What needs to be done:
Scan the material for the word "computer" and return every matching line.

** Opening Task material block **

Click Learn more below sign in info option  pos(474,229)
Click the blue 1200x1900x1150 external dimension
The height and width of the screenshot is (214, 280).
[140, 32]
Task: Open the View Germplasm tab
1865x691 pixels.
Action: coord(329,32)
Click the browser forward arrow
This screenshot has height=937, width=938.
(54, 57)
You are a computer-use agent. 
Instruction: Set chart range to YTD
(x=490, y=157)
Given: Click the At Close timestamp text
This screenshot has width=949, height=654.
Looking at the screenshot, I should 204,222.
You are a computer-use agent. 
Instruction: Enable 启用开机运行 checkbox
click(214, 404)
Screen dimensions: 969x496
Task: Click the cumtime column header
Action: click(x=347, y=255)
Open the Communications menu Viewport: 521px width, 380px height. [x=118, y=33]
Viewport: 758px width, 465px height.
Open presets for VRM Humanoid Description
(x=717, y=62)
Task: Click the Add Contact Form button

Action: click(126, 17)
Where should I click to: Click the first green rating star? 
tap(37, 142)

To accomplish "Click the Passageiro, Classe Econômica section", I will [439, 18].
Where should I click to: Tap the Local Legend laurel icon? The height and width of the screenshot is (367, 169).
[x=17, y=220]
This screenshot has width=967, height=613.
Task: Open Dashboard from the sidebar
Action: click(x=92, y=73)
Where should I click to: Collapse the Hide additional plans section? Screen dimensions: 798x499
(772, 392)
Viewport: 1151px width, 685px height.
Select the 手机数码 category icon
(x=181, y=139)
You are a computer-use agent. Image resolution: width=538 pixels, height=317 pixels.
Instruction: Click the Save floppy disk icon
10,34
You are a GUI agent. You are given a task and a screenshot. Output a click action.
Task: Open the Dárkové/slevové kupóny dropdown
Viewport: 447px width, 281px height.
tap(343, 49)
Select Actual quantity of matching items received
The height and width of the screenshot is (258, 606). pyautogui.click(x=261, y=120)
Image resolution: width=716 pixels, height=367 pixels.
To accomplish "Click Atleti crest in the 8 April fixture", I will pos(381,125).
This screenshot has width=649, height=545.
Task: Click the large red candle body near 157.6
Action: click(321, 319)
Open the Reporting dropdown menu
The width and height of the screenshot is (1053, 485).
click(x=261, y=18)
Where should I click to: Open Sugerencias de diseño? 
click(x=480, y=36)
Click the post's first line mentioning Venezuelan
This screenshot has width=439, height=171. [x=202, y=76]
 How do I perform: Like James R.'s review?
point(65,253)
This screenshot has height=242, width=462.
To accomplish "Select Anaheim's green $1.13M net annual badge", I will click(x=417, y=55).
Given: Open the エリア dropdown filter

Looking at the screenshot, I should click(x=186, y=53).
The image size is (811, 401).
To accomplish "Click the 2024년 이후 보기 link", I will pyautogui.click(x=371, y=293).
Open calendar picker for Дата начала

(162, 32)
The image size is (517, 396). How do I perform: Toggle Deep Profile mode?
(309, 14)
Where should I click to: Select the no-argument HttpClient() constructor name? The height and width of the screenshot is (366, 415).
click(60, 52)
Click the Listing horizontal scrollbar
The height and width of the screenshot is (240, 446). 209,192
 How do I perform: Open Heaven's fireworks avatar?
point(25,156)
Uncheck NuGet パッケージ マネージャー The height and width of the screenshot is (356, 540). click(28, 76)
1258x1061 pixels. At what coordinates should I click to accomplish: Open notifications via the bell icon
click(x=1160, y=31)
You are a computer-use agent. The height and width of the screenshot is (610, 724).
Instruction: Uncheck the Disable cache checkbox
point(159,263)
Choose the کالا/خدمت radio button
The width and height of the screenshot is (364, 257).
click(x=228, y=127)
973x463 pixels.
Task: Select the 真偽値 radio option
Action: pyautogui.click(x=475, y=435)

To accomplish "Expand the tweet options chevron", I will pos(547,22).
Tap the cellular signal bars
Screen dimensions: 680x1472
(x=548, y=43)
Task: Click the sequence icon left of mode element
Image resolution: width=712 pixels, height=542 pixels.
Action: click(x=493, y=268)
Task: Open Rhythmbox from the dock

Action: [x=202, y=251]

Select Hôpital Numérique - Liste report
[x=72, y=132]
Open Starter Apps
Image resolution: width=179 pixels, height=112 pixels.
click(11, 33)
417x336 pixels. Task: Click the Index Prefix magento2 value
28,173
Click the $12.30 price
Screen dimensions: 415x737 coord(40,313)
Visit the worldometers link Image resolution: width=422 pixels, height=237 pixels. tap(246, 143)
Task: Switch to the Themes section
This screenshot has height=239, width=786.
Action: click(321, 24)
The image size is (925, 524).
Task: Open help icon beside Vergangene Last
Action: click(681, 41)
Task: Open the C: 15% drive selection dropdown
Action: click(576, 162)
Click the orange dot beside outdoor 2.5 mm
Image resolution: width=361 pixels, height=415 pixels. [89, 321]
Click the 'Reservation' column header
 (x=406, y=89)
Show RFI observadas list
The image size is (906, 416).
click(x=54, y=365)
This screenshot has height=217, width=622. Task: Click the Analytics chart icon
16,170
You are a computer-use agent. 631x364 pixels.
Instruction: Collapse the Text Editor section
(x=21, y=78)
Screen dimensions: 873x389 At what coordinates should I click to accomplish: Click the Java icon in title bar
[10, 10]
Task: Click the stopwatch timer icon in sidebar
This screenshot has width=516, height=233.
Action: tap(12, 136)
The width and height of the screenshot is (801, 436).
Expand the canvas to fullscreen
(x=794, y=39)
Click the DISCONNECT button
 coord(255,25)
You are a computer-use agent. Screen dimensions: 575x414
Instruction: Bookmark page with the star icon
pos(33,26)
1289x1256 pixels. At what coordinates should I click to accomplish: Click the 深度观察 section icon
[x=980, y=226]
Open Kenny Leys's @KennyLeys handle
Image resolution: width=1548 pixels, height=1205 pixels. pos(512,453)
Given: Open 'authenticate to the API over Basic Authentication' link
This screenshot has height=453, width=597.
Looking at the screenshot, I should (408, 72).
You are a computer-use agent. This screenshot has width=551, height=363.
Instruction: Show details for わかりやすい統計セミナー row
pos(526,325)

** Closing Task material block **

Task answer:
You are a computer-use agent. 
You are a computer-use agent. 
You are a computer-use agent. Image resolution: width=538 pixels, height=317 pixels.
You are a computer-use agent. The height and width of the screenshot is (610, 724).
You are a computer-use agent. 631x364 pixels.
You are a computer-use agent. Screen dimensions: 575x414
You are a computer-use agent. This screenshot has width=551, height=363.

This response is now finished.